Starting with the current semester, every incoming student must take the school's Ergonomics in Dentistry course before he or she can practice simulations or live-patient dental work, the university announced. The school wants to be the place where dentists and dental hygienists learn ergonomically correct practices, Dr. Stohler said.
"Three out of every five dentists live with the pain," due to years of practicing with poor posture and other unwise positioning, guest lecturer Lance Rucker, DDS, director of clinical ergonomics and simulation at the University of British Columbia, told this year's incoming class.
Dr. Stohler recruited Dr. Rucker as the world's leading authority on dentistry ergonomics to kick off its course with a lecture and workshops. He greeted the new students with this recommendation: "If you want to be a healthy, well-postured individual, statistically you have chosen the wrong profession. However, you do have a choice."

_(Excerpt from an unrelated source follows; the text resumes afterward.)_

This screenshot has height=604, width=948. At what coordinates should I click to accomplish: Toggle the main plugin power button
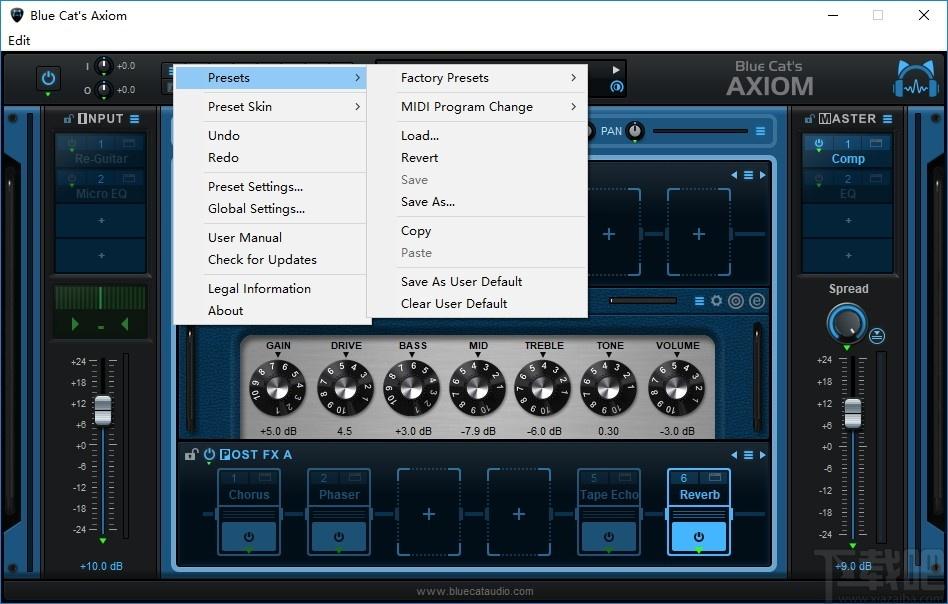pyautogui.click(x=48, y=79)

Studies in the U.S. and Canada over the past 37 years have underscored the need for dentists to adopt more ergonomically correct equipment and positioning, Dr. Rucker said, noting that two-thirds of dentists lose days of practice each year by avoidable muscular skeletal pain.
Retired professor Michael Belenky, DDS, MPH, has taught what he refers to as human center ergonomics at the school for many years. "We first ask a student to identify how he or she would like to stand or sit for optimal visual and physical comfort and effectiveness," Dr. Belenky said. "Many dentists eventually need years of physical therapy, go to a chiropractor, or even have surgery, but seldom do you hear about the need for preventive solutions, the etiology of the problem."
Dr. Belenky and Norman Bartner, DDS, a clinical assistant professor who leads the ergonomics course, have created an instructional video that begins with dentists who have been forced from the profession with musculoskeletal problems, due to poor ergonomic working conditions.
"We are widely recognized as the No. 1 dental school in the country," Dr. Bartner said. "Now we want to be known as the school that graduates students with the longest careers, greatest earning capacity, and enjoy the most leisure time because they are healthy."